The task we have set for ourselves, you will recall, is to find the current conditions, temperature, and humidity in the phoenix.html page that we have downloaded

There are two approaches to narrowing your attention to the specific area of the document in which you are interested. You can either search the HTML for a word or phrase close to the data that you want, or, as we mentioned previously, use Google Chrome or Firefox with Firebug to “Inspect Element” and see the element you want embedded in an attractive diagram of the document tree.

To see how direct document-object manipulation would work in this case, we can load the raw page directly into both the lxml and BeautifulSoup systems.


>>> import lxml.etree
>>> parser = lxml.etree.HTMLParser(encoding='utf-8')
>>> tree = lxml.etree.parse('phoenix.html', parser)

The need for a separate parser object here is because, as you might guess from its name, lxml is natively targeted at XML files.

>>> from BeautifulSoup import BeautifulSoup
>>> soup = BeautifulSoup(open('phoenix.html'))
Traceback (most recent call last):
...
HTMLParseError: malformed start tag, at line 96, column 720

What on earth? Well, look, the National Weather Service does not check or tidy its HTM. Jumping to line 96, column 720 of phoenix.html, we see that there does indeed appear to be some broken HTML:

<a href="http://www.weather.gov"<u>www.weather.gov</u></a>

You can see that the <u>tag starts before a closing angle bracket has been encountered for the <a> tag. But why should BeautifulSoup care. I wonder what version I have installed.

>>> BeautifulSoup.__version__
'3.1.0'

Well, drat. I typed too quickly and was not careful to specify a working version when I ran pip to install BeautifulSoup into my virtual environment. Let’s try again:

[email protected]:~/Python_files# pip install BeautifulSoup==3.0.8.1

Now, if we were to take the approach of starting at the top of the document and digging ever deeper until we find the node that we are interested in, we are going to have to generate some very verbose code. Here is the approach we would have to take with lxml:

>>> fonttag = tree.find('body').find('div').findall('table')[3] \
... .findall('tr')[1].find('td').findall('table')[1].find('tr') \
... .findall('td')[1].findall('table')[1].find('tr').find('td') \
... .find('table').findall('tr')[1].find('td').find('table') \
... .find('tr').find('td').find('font')
>>> fonttag.text
'\nA Few Clouds'

An attractive syntactic convention lets BeautifulSoup handle some of these steps more beautifully:

>>> fonttag = soup.body.div('table', recursive=False)[3] \
... ('tr', recursive=False)[1].td('table', recursive=False)[1].tr \
... ('td', recursive=False)[1]('table', recursive=False)[1].tr.td \
... .table('tr', recursive=False)[1].td.table \
... .tr.td.font
>>> fonttag.text
u'A Few Clouds71&deg;F(22&deg;C)'

BeautifulSoup lets you choose the first child element with a given tag by simply selecting the attribute .tagname, and lets you receive a list of child elements with a given tag name by calling an element like a function with the tag name and a recursive option telling it to pay attention just to the children of an element.
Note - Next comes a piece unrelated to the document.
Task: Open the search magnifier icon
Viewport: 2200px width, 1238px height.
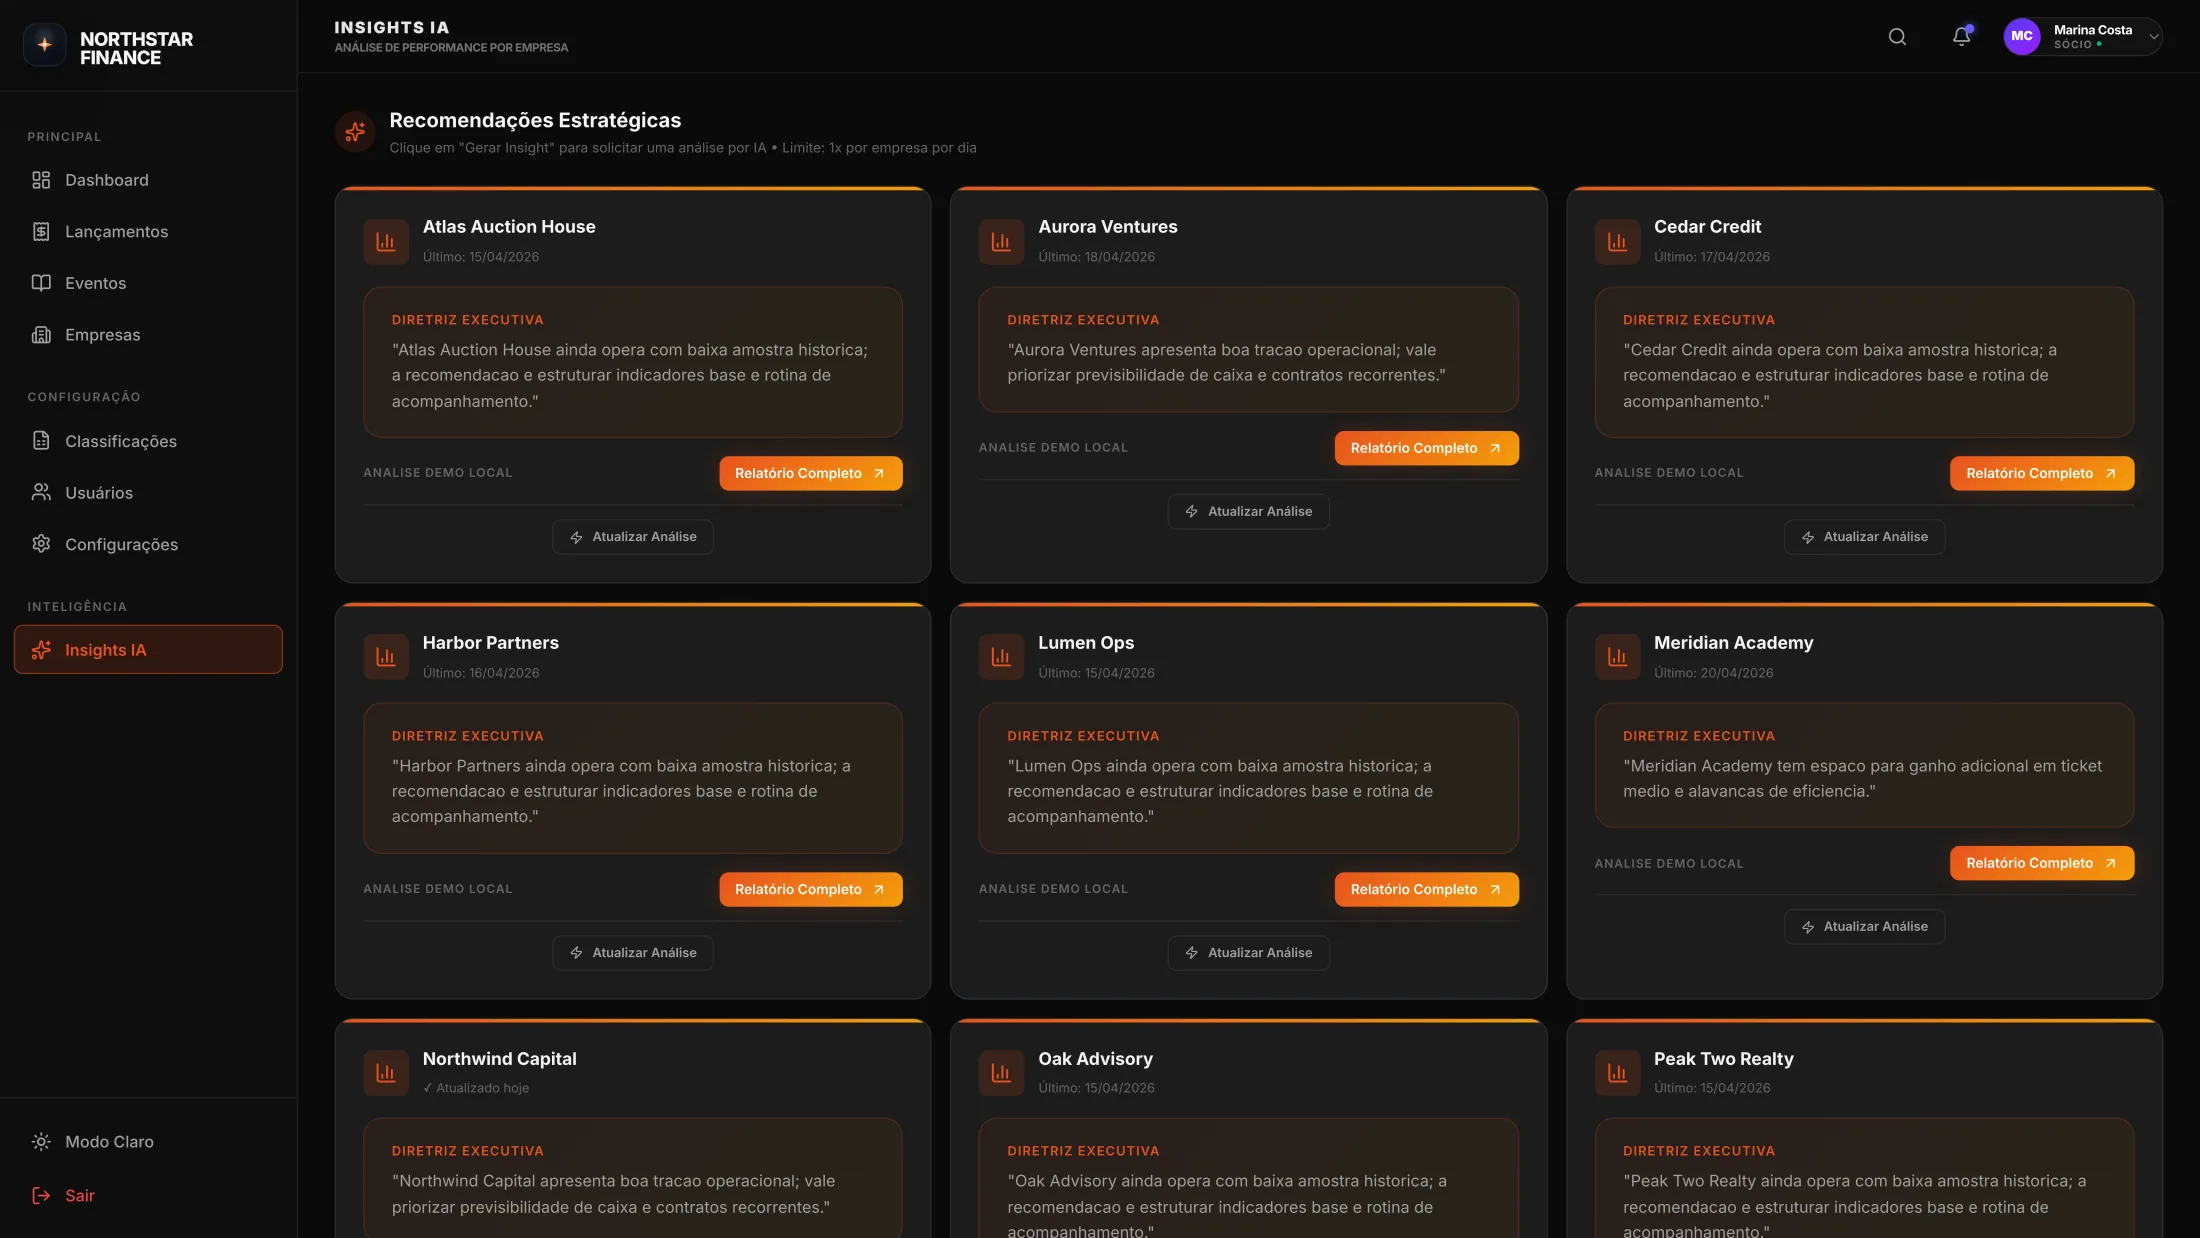Action: 1896,37
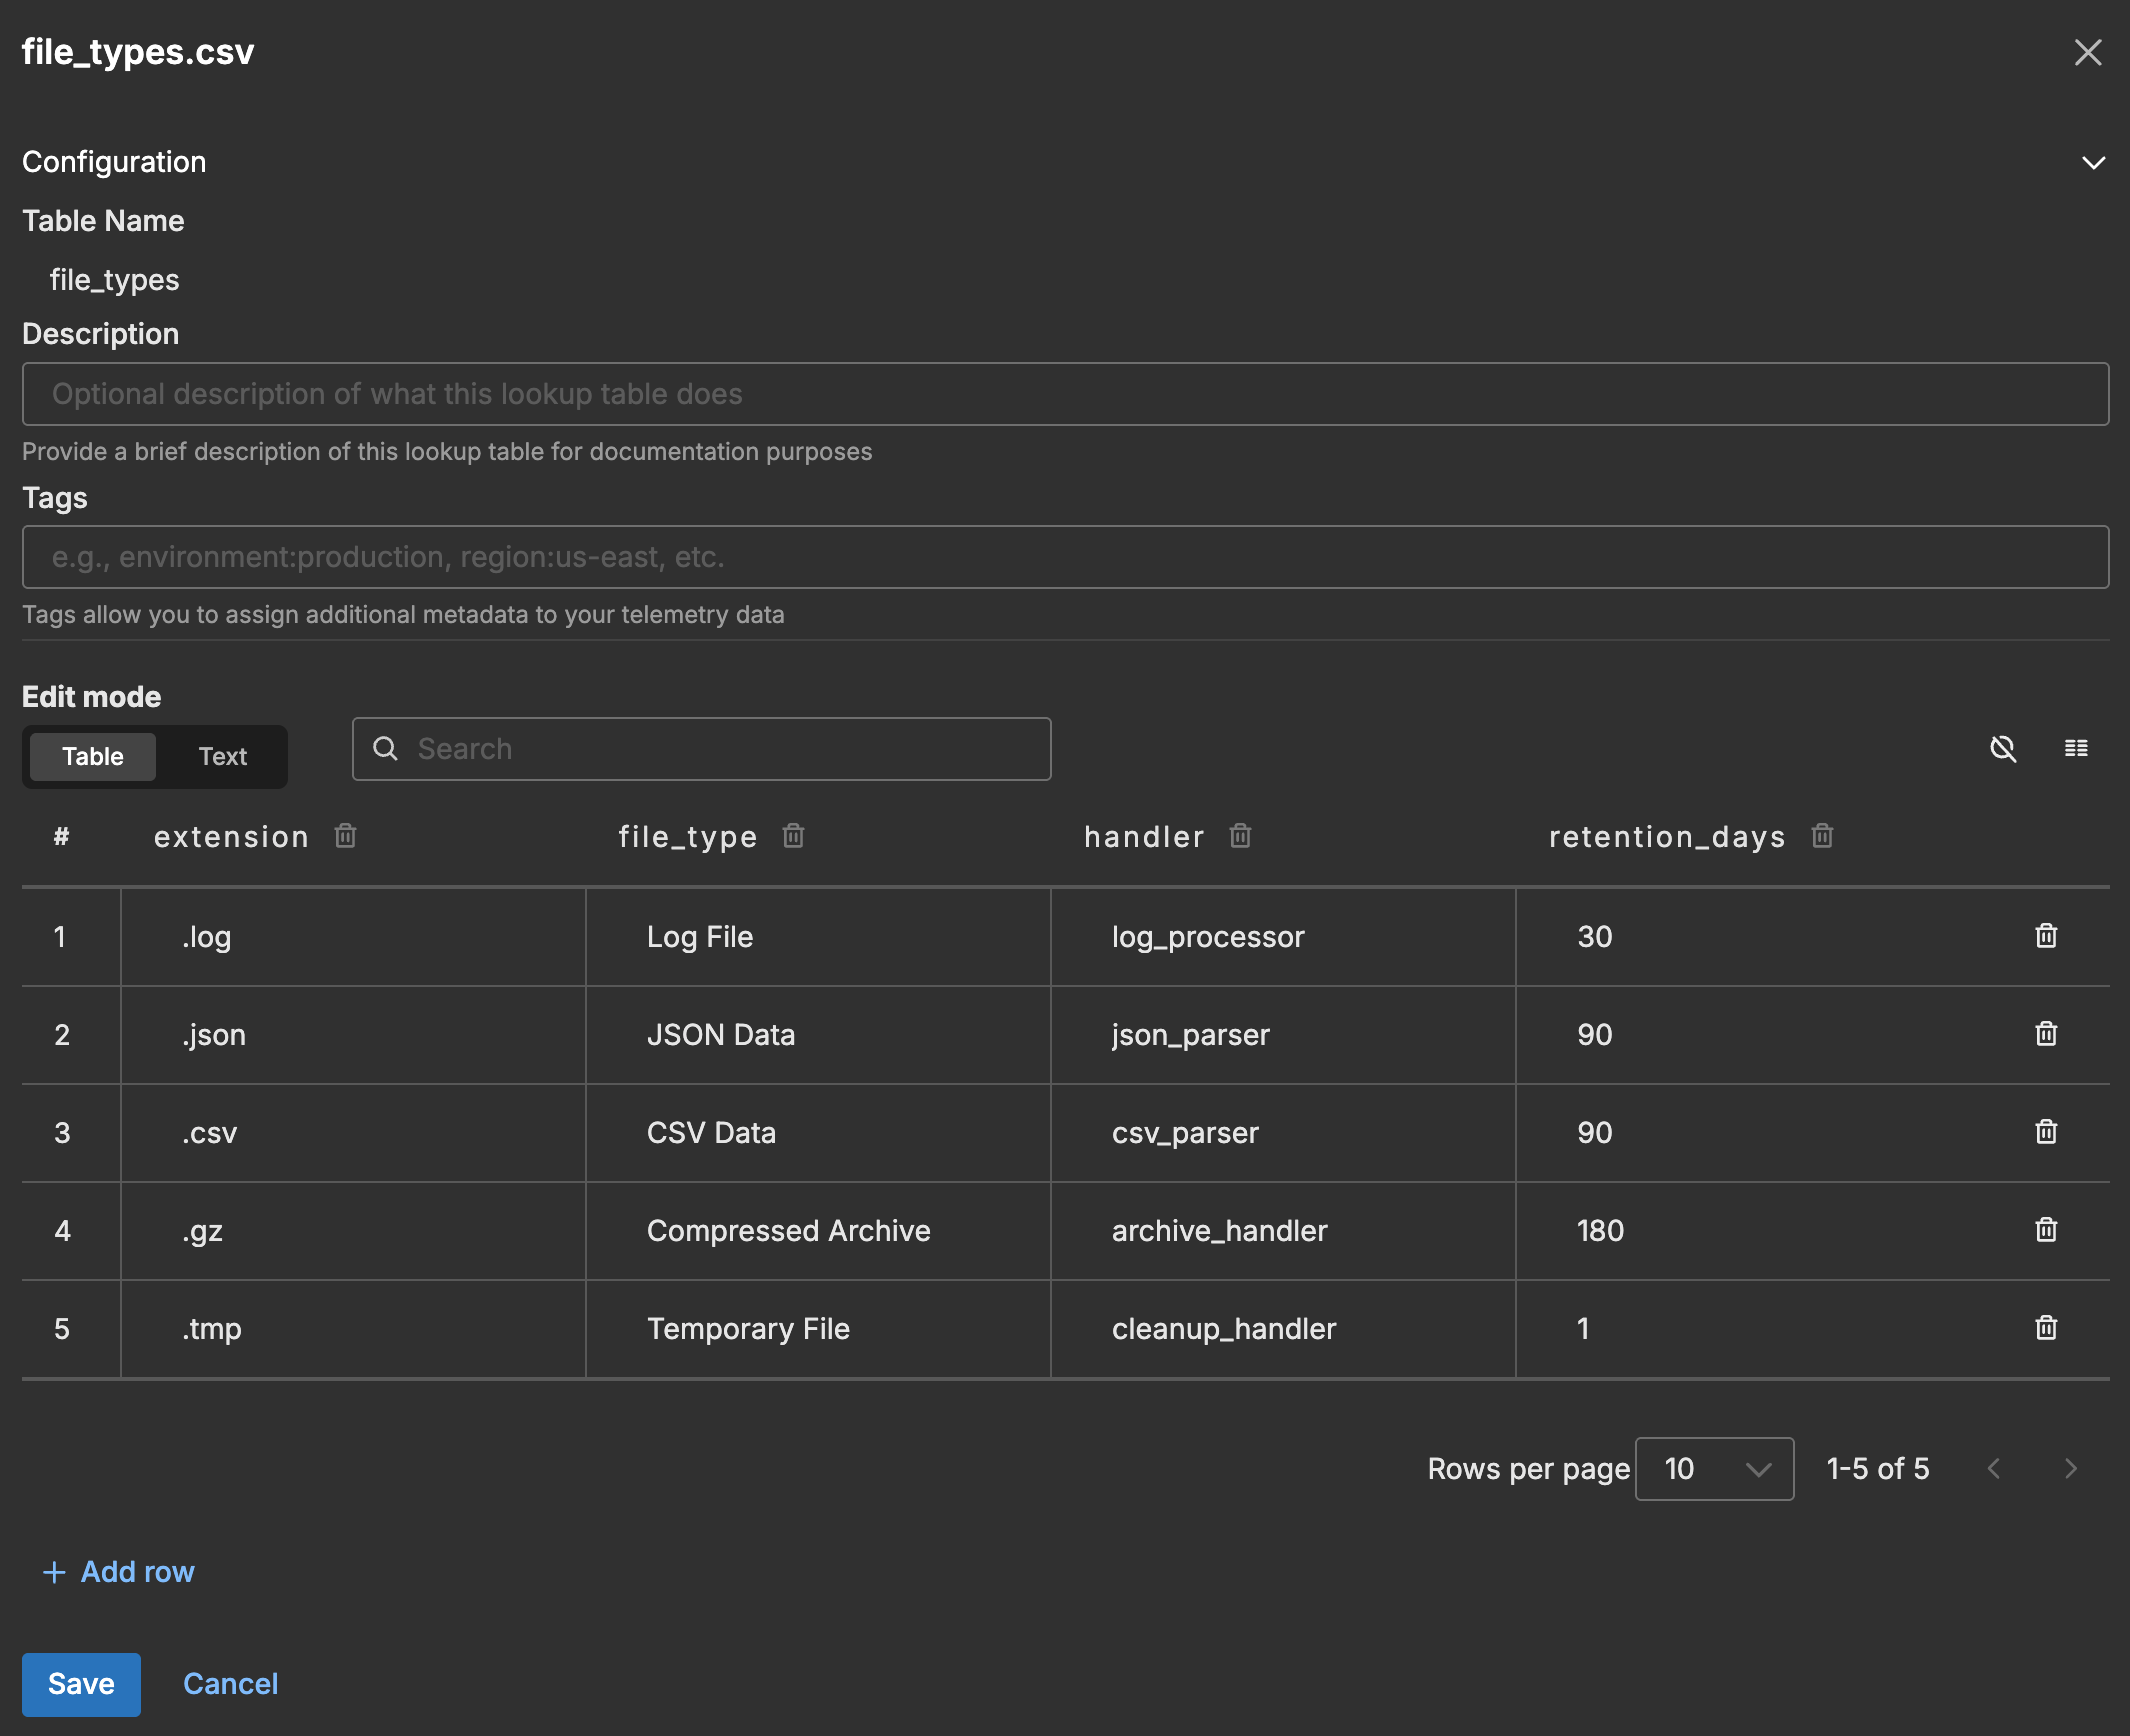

Both lxml and BeautifulSoup provide attractive ways to quickly grab a child element based on its tag name and position in the document. We clearly should not be using such primitive navigation to try descending into a real-world web page.

Figuring out how HTML elements are grouped, by the way, is much easier if you either view HTML with an editor that prints it as a tree, or if you run it through a tool like HTML tidy from W3C that can indent each tag to show you which ones are inside which other ones. tidy validate, correct, and pretty-print HTML files. You should use this command line:

 tidy phoenix.html > phoenix-tidied.html